- Provided text -
----
The dead weight of slavery hangs over American society to this day, and Attica Locke has found the perfect way to explore its impact on us in her second mystery novel, The Cutting Season. The novel is set on a plantation in Louisiana where history is brought back to life through a staged reenactment of ante-bellum life. There, the great-great-great-granddaughter of a slave who had gone missing shortly after the Civil War is now employed as the manager of the plantation. Locke connects the disappearance to the contemporary murder of a migrant worker through the manager’s involvement in both mysteries. The tale is suspenseful, evocative of a terrible time long past, and artfully written.
The Cutting Season by Attica Locke (2012) 417 pages
@@@@@ (5 out of 5)
A brilliant mystery novel that explores the heritage of slavery
Caren Gray lives at Belle Vie with her nine-year-old daughter, Morgan. The girl’s father had left for a job with Senator Barack Obama in Chicago and later moved with him to Washington. He and Caren had met at Tulane Law, which he finished but she didn’t. She had dropped out because she could no longer afford it. Now, at Belle Vie, she manages a staff of actors, a cook and kitchen staff, and others to serve tourists and schoolchildren and host weddings and high-end parties in the lush setting of the plantation. It is in some ways an idyllic life, but the calm is brutally upset when a young woman’s body is found on the periphery of the estate. And Caren herself becomes a suspect in the woman’s murder.
Racism in many forms permeates this engrossing story
From the perspective of the local police, the most likely suspect is a young African-American man who works on the plantation as an actor. Donovan Isaacs has a police record, and it appears he is lying about whether he had been at the plantation on the night when the woman was murdered. (“He was a twenty-two-year-old kid, undereducated and overentitled, of a generation long out of the shadow of the hard work that had made a life like his possible.”)
----
- Set exercise 1 -
Answer these about the review:
(a) In which state is the plantation in the novel located?
(b) How old is Caren Gray's daughter, Morgan?
(c) How old is Donovan Isaacs?
----
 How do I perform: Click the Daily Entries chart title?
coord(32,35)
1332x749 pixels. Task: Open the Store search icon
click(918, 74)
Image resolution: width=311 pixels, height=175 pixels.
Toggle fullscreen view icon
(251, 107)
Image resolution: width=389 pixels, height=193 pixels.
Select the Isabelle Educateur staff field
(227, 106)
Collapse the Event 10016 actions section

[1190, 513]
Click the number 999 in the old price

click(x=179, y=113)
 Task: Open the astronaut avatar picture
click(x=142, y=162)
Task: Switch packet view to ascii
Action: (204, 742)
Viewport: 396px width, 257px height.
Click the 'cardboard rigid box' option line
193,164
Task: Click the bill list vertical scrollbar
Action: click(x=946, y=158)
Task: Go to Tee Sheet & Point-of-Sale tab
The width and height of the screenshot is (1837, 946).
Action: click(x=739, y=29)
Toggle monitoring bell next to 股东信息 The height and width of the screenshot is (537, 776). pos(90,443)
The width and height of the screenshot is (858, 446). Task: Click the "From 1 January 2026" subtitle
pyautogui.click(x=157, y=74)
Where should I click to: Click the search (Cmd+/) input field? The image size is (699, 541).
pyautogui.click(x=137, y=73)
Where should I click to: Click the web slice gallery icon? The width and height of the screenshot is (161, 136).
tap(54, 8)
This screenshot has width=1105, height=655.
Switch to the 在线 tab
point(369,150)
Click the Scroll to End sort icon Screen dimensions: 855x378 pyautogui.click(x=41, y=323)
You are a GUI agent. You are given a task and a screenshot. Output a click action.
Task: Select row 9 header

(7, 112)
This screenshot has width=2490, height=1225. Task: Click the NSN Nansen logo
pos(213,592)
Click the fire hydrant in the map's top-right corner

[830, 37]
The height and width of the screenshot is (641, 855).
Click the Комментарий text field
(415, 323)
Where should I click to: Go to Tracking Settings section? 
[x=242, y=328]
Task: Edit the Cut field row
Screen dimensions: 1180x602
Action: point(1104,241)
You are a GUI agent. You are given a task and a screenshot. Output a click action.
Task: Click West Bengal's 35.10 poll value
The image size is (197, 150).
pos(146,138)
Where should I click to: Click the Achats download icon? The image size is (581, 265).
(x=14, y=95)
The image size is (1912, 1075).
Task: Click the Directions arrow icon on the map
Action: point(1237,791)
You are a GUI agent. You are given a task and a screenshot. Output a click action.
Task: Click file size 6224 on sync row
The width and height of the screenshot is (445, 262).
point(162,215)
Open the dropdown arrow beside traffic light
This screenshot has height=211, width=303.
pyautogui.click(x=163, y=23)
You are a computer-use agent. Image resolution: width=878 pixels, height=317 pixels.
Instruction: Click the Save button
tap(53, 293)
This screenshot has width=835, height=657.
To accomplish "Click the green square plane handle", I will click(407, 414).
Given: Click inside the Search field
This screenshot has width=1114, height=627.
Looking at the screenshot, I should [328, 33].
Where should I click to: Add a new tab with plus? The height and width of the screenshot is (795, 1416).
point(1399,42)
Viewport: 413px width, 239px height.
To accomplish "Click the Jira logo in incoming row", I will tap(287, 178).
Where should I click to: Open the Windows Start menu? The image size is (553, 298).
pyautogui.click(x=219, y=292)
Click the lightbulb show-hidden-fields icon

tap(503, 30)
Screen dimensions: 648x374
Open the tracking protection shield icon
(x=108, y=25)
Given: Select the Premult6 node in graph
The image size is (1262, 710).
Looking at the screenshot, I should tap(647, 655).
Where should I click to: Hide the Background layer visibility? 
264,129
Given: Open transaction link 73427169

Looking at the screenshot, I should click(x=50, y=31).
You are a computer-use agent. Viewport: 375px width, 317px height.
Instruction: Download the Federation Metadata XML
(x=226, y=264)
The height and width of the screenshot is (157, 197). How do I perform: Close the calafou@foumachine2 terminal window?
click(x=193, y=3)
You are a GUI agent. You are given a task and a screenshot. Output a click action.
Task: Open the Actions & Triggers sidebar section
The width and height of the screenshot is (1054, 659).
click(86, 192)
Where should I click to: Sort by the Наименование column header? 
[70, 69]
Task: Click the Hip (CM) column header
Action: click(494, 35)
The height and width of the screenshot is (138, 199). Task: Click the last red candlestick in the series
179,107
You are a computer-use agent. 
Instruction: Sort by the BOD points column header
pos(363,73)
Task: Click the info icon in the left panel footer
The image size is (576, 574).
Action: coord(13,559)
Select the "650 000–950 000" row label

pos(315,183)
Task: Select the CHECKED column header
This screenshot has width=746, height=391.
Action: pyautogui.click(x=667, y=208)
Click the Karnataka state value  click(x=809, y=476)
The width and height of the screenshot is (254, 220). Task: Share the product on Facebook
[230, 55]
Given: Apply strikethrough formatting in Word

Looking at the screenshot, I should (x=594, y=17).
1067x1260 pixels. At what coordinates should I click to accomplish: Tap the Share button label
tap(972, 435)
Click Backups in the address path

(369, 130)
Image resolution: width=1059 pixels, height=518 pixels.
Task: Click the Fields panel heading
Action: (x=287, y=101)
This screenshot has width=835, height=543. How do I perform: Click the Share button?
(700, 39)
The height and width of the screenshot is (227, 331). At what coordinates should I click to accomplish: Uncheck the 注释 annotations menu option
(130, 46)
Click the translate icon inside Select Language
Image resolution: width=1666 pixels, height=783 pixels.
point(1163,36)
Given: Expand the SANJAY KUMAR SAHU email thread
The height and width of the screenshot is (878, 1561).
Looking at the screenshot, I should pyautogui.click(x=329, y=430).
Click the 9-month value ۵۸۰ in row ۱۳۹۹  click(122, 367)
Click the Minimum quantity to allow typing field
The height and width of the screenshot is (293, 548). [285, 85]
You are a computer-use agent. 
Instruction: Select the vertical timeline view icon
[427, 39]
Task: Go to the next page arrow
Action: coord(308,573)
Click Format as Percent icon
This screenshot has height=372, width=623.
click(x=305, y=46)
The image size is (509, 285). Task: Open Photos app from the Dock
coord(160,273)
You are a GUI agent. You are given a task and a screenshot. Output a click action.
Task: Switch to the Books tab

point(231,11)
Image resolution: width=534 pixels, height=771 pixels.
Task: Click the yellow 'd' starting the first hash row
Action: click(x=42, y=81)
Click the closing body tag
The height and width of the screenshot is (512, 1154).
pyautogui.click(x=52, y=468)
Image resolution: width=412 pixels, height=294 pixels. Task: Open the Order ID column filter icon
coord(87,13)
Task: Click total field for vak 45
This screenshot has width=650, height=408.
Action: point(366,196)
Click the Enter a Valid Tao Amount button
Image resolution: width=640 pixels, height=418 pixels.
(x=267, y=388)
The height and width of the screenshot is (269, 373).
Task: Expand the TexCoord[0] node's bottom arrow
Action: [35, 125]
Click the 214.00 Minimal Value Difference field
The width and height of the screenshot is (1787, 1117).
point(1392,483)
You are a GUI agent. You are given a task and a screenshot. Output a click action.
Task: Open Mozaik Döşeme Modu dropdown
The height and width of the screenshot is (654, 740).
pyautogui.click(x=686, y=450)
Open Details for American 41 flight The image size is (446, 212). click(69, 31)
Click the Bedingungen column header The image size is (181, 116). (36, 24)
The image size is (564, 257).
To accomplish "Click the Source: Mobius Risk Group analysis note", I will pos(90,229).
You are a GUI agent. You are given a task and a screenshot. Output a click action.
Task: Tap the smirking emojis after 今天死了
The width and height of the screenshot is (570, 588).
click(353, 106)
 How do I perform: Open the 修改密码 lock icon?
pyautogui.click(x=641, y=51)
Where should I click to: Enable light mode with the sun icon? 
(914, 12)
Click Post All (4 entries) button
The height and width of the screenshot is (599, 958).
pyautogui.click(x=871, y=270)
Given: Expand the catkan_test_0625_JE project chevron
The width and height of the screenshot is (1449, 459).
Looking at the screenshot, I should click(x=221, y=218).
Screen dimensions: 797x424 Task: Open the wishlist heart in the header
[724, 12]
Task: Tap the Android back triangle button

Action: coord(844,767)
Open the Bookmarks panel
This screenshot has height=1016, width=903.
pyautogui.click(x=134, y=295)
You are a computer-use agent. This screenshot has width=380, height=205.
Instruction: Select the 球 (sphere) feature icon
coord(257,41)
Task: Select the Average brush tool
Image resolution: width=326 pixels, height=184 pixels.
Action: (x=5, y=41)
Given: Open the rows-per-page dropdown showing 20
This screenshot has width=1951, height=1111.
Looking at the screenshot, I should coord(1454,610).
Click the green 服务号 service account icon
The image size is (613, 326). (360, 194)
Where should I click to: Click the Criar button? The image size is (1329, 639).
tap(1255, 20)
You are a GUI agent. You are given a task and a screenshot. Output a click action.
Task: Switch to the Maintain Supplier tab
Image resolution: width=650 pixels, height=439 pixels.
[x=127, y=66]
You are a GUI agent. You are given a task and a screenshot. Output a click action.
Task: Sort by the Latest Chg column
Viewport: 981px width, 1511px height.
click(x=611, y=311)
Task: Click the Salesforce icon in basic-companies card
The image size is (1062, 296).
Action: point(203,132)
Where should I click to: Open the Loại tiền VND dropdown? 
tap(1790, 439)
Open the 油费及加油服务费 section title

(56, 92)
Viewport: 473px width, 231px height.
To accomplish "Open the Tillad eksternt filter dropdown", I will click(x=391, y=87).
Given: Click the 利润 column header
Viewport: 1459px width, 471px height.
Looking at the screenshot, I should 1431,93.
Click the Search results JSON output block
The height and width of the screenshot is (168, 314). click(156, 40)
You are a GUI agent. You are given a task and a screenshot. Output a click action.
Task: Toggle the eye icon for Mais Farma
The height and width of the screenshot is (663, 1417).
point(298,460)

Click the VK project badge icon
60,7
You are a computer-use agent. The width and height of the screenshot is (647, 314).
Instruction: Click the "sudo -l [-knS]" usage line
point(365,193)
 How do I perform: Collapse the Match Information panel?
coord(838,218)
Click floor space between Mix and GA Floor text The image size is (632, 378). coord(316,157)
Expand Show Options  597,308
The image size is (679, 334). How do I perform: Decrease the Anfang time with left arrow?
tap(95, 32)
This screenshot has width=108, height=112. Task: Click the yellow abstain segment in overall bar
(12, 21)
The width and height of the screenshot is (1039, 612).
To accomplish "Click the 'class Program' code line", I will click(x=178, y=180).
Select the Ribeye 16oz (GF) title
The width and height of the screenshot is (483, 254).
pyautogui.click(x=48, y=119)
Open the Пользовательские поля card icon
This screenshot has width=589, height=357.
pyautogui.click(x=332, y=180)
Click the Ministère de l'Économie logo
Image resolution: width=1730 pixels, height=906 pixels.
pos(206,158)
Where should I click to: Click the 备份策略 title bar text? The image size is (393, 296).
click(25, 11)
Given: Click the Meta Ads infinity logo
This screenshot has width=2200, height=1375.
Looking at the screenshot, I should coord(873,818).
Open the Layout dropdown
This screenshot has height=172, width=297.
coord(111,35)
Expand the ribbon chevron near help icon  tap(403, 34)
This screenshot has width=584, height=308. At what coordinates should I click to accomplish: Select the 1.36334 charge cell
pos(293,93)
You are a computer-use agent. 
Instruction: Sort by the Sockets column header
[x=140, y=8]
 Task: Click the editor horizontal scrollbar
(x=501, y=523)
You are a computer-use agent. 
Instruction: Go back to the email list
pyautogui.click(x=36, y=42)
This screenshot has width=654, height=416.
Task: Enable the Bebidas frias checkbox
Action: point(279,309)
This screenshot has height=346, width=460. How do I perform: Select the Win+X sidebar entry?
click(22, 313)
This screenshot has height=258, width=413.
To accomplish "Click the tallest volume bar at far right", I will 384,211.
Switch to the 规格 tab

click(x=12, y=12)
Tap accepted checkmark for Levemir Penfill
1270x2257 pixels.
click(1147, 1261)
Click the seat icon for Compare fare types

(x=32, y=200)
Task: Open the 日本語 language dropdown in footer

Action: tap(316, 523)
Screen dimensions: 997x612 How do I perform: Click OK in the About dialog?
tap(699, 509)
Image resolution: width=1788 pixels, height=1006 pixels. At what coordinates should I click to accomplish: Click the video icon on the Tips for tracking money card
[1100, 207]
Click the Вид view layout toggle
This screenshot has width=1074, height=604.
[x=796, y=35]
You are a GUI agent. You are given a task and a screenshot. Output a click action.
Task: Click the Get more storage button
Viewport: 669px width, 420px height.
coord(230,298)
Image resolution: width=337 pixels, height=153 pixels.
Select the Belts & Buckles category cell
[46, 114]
----
- Set exercise 2 -
Echo the lines of the records from the line with "You are a computer-use agent. The" to the line with "tap(95, 32)", both included.

- Exercise result 1 -
(a) Louisiana
(b) Nine
(c) Twenty-two

- Exercise result 2 -
You are a computer-use agent. The width and height of the screenshot is (647, 314).
Instruction: Click the "sudo -l [-knS]" usage line
point(365,193)
 How do I perform: Collapse the Match Information panel?
coord(838,218)
Click floor space between Mix and GA Floor text The image size is (632, 378). coord(316,157)
Expand Show Options  597,308
The image size is (679, 334). How do I perform: Decrease the Anfang time with left arrow?
tap(95, 32)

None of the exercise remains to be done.